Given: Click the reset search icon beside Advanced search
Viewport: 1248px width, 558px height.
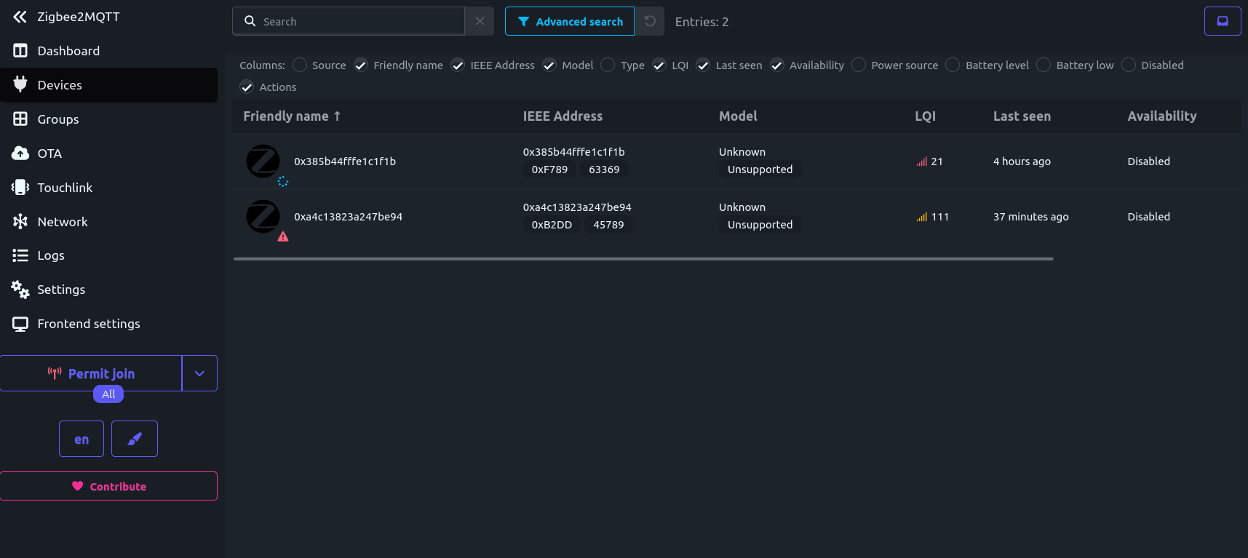Looking at the screenshot, I should (x=650, y=21).
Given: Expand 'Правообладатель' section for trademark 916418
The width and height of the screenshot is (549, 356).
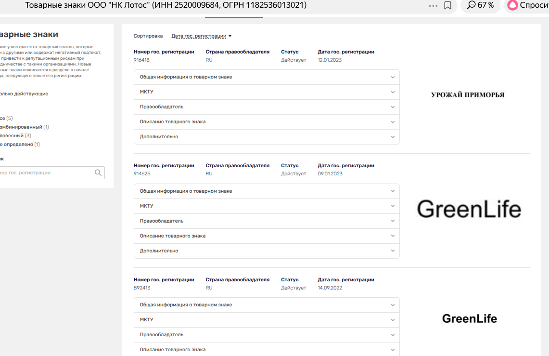Looking at the screenshot, I should point(267,107).
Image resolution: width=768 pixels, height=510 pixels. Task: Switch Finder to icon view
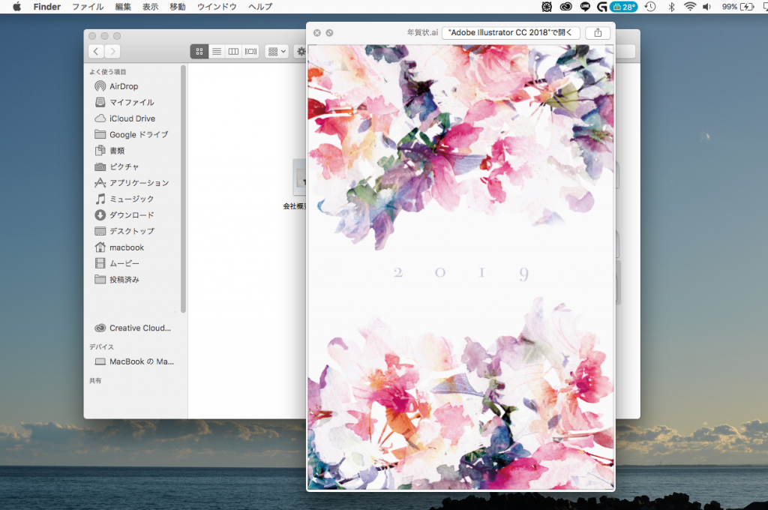(200, 51)
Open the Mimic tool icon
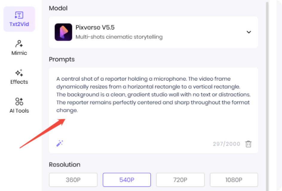Viewport: 282px width, 191px height. point(19,44)
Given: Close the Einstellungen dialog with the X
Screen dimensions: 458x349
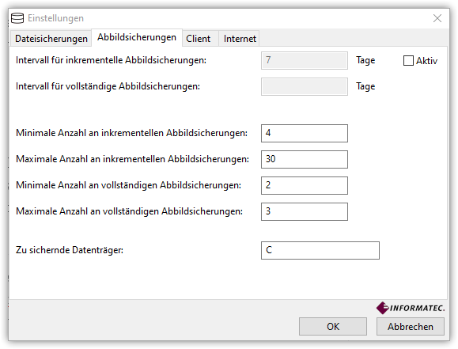Looking at the screenshot, I should [437, 18].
====
▶ **Exercise description**
Set down only the lines from the one with "Given: Close the" through the end of the entries, exactly as they appear, leaving out each picture.

▶ **Output**
Given: Close the Einstellungen dialog with the X
Screen dimensions: 458x349
Looking at the screenshot, I should [437, 18].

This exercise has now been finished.